My passion for piercings, like many other people, began with nothing more than a simple blunt stud through the ear at the age of twelve. Since that day modification has grown from a juvenile curiosity to something more profound in my life. Something almost indescribable in the way that a simple piece of jewelry can make me feel fulfilled and truly good about myself. But since about the age of eleven I've been unhappy. There's no other way to describe it, not depressed exactly just "unhappy". And so what I look for in life is simple, thing that DO make me happy. This of course causes the largest problem when it comes to modification and, in turn, piercing.

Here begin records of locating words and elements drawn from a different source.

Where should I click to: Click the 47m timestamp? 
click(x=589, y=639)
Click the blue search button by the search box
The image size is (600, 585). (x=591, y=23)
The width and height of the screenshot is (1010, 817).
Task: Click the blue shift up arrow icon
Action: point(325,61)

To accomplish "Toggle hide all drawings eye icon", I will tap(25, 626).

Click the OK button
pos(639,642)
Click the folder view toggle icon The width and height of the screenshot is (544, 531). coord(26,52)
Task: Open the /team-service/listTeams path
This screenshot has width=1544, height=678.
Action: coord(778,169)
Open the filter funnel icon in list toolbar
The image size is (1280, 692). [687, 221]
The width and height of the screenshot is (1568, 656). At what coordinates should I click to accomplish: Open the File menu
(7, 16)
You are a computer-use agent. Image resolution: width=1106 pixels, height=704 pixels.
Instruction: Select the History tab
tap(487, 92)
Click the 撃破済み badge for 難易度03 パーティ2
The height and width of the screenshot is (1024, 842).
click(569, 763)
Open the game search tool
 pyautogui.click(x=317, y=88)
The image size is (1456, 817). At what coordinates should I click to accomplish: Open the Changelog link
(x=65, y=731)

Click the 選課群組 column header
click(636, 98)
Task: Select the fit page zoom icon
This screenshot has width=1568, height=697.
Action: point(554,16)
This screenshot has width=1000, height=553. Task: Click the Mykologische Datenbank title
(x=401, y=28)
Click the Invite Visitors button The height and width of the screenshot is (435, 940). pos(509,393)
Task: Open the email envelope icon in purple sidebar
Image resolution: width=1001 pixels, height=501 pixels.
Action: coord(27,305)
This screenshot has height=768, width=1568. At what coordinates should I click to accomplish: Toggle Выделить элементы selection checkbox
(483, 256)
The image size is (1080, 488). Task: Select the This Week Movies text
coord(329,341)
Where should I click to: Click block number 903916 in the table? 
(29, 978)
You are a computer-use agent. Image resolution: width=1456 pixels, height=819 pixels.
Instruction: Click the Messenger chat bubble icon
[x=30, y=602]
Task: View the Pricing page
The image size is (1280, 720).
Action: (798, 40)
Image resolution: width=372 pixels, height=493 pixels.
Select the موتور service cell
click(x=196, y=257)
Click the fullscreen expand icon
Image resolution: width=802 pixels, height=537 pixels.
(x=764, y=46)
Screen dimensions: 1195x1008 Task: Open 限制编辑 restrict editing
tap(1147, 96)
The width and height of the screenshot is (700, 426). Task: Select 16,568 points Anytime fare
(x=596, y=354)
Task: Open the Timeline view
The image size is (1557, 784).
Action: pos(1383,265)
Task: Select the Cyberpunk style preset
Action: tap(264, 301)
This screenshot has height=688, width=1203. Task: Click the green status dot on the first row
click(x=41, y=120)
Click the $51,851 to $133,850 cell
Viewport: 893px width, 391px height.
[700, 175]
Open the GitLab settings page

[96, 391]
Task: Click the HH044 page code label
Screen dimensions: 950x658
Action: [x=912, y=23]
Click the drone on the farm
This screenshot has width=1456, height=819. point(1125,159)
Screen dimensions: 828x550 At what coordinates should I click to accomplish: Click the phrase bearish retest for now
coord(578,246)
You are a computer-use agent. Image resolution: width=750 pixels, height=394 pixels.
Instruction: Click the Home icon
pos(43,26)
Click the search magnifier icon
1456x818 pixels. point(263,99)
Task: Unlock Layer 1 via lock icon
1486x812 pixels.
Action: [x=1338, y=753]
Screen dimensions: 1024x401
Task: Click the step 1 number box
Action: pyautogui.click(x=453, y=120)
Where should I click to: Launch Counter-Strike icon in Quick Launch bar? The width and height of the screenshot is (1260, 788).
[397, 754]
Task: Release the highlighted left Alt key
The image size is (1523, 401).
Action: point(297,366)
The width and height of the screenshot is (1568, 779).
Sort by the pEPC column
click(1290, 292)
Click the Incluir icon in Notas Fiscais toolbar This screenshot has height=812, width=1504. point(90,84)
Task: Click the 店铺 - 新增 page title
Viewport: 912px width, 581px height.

At A Glance Author anonymous Contact anonymous@bme.anon When A month ago Artist Rick Gilmour Studio Adorned Location Calgary, Alberta, Canada Of course I had been exposed to septum piercings almost immediately when my fascination into mods began to develop. They were something that, for many years, I saw as extreme and often times intimidating. As time passed I began to see something else mixed in with those pictures, I saw something beautiful and almost primitive in their allure. Although I now saw this piercing as equal in beauty, if not more so, than others it still wasn't something I considered seriously for myself, due mostly to the constant criticism of piercing by people I love and respect. But as months passed things began to deteriorate for me, the pressures to do well in school were going up, my father was no longer living at home and we hadn't spoken in almost a year, and my the relationship with my boyfriend of 10 months seemed to be crumbling beneath me. Finally one day I lapsed back into the familiar numbness of cutting. By the end of that day I knew that things had to change. I wanted to be everything I thought I never could be, or, more accurately, what I was too afraid to try to be. And so, for the first time I could remember, I made the decision be who I wanted to be, starting with my septum.
The next day I woke up ready for a new piercing. I chose not to bring anybody with me, for the first time I was facing a new piercing alone. In fact I didn't even feel the need to tell anybody about my plans. After all, this was something I was doing for myself and as far as I was concerned it was my business and mine alone. I headed out to Adorned at about 3 that afternoon. There's no other studio that I would trust more, they're extremely sanitary, professional and not to mention experienced. When I walked in my nerves instantly started calming when I noticed that impossibly clean smell that always hits you in piercing studios. I'll spare you all the little details about the procedure itself. But the forms were filled out and I was led to the back.
All my piercings have been done freehand and this was no exception, and since I hear that the clamp can be the worst part I'm always relieved. By the time I was cleaned and marked up I couldn't stand the anticipation. In some odd way I felt like I'd been waiting for this moment for ages. It was the first step towards the person I wanted to be, towards being happy again, as corny as that sounds. I took that last deep breath in and felt the needle push through. The pain was intense for that fraction of a second and then it was over almost faster than it started. Rick handed me a paper towel to wipe my eyes with after the retainer was inserted and then I was done. I finally looked in the mirror for the first time and it struck me that I had really done it. I didn't feel like I was just that average face in the crowd anymore. I was starting to match up with who I felt like on the inside and that made me happier than anything else.
The aftercare I'm using is simple, a mix of salt soaks and Dr. Bronner's lavender soap for the first two weeks. Now I'm mostly just sticking with the LITHA program and it seems to be healing without much trouble.
I still haven't worked up the nerve to show my friends and family my new addition but oddly enough this doesn't bother me too much, I couldn't, nor do I want to, hide this forever. So I know that showing them will happen in its own time. Overall this piercing wasn't the solution to all my problems, and I didn't expect it to be. It wasn't even well planned out. But it's a symbol. A step in the right direction to remind me of bad times but also to prove to myself that I had the power to change things for the better. I can be happy, even if I don't fit into the mold that most people would like me to.
"It's a luscious mix of words and tricks
That let us bet when you know we should fold
On rocks i dreamt of where we'd stepped
And the whole mess of roads we're now on."